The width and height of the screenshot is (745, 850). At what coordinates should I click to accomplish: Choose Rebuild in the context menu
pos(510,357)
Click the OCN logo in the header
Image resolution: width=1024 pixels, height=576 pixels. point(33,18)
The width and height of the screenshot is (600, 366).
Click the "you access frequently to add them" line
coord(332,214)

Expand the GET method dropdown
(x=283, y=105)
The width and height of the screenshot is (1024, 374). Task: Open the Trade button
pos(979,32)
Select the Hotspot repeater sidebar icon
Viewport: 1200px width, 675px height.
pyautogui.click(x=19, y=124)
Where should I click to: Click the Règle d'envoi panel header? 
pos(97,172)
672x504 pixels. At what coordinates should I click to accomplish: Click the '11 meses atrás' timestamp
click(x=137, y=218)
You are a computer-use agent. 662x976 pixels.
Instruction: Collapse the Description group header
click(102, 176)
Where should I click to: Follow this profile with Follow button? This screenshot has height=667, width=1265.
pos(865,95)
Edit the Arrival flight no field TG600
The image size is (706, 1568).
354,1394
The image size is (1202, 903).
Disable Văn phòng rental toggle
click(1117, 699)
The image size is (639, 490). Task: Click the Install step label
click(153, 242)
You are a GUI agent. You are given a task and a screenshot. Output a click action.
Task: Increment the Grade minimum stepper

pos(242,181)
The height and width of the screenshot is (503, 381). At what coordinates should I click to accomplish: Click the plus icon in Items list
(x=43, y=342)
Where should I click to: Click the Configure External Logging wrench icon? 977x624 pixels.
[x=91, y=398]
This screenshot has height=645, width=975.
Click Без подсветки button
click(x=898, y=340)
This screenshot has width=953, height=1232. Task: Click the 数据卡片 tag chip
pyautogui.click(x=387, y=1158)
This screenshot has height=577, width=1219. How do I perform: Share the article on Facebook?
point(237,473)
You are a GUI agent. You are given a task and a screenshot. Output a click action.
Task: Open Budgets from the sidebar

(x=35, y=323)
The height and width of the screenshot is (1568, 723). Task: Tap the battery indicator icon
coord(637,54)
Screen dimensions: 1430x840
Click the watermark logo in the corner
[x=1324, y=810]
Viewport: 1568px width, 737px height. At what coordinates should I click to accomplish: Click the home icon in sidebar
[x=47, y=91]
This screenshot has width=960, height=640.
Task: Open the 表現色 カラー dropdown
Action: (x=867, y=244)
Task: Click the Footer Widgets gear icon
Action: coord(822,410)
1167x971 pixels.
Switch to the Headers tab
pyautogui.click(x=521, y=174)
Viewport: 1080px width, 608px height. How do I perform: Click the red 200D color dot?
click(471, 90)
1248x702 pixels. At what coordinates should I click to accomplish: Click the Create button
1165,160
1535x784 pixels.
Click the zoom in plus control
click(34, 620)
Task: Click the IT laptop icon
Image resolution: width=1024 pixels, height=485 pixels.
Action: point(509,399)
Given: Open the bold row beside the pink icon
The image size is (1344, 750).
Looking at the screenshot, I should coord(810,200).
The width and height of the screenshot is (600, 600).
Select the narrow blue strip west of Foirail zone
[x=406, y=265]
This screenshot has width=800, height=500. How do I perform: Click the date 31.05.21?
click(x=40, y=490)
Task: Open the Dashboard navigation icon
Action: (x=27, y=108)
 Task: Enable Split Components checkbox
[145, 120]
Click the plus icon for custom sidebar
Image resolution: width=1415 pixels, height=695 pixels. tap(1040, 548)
::::
_THE REQUEST:_
Copy out every one of the lines above exactly, from start to finish.

_TASK RESPONSE:_
The width and height of the screenshot is (745, 850). At what coordinates should I click to accomplish: Choose Rebuild in the context menu
pos(510,357)
Click the OCN logo in the header
Image resolution: width=1024 pixels, height=576 pixels. point(33,18)
The width and height of the screenshot is (600, 366).
Click the "you access frequently to add them" line
coord(332,214)

Expand the GET method dropdown
(x=283, y=105)
The width and height of the screenshot is (1024, 374). Task: Open the Trade button
pos(979,32)
Select the Hotspot repeater sidebar icon
Viewport: 1200px width, 675px height.
pyautogui.click(x=19, y=124)
Where should I click to: Click the Règle d'envoi panel header? 
pos(97,172)
672x504 pixels. At what coordinates should I click to accomplish: Click the '11 meses atrás' timestamp
click(x=137, y=218)
You are a computer-use agent. 662x976 pixels.
Instruction: Collapse the Description group header
click(102, 176)
Where should I click to: Follow this profile with Follow button? This screenshot has height=667, width=1265.
pos(865,95)
Edit the Arrival flight no field TG600
The image size is (706, 1568).
354,1394
The image size is (1202, 903).
Disable Văn phòng rental toggle
click(1117, 699)
The image size is (639, 490). Task: Click the Install step label
click(153, 242)
You are a GUI agent. You are given a task and a screenshot. Output a click action.
Task: Increment the Grade minimum stepper

pos(242,181)
The height and width of the screenshot is (503, 381). At what coordinates should I click to accomplish: Click the plus icon in Items list
(x=43, y=342)
Where should I click to: Click the Configure External Logging wrench icon? 977x624 pixels.
[x=91, y=398]
This screenshot has height=645, width=975.
Click Без подсветки button
click(x=898, y=340)
This screenshot has width=953, height=1232. Task: Click the 数据卡片 tag chip
pyautogui.click(x=387, y=1158)
This screenshot has height=577, width=1219. How do I perform: Share the article on Facebook?
point(237,473)
You are a GUI agent. You are given a task and a screenshot. Output a click action.
Task: Open Budgets from the sidebar

(x=35, y=323)
The height and width of the screenshot is (1568, 723). Task: Tap the battery indicator icon
coord(637,54)
Screen dimensions: 1430x840
Click the watermark logo in the corner
[x=1324, y=810]
Viewport: 1568px width, 737px height. At what coordinates should I click to accomplish: Click the home icon in sidebar
[x=47, y=91]
This screenshot has width=960, height=640.
Task: Open the 表現色 カラー dropdown
Action: (x=867, y=244)
Task: Click the Footer Widgets gear icon
Action: coord(822,410)
1167x971 pixels.
Switch to the Headers tab
pyautogui.click(x=521, y=174)
Viewport: 1080px width, 608px height. How do I perform: Click the red 200D color dot?
click(471, 90)
1248x702 pixels. At what coordinates should I click to accomplish: Click the Create button
1165,160
1535x784 pixels.
Click the zoom in plus control
click(34, 620)
Task: Click the IT laptop icon
Image resolution: width=1024 pixels, height=485 pixels.
Action: point(509,399)
Given: Open the bold row beside the pink icon
The image size is (1344, 750).
Looking at the screenshot, I should coord(810,200).
The width and height of the screenshot is (600, 600).
Select the narrow blue strip west of Foirail zone
[x=406, y=265]
This screenshot has width=800, height=500. How do I perform: Click the date 31.05.21?
click(x=40, y=490)
Task: Open the Dashboard navigation icon
Action: (x=27, y=108)
 Task: Enable Split Components checkbox
[145, 120]
Click the plus icon for custom sidebar
Image resolution: width=1415 pixels, height=695 pixels. tap(1040, 548)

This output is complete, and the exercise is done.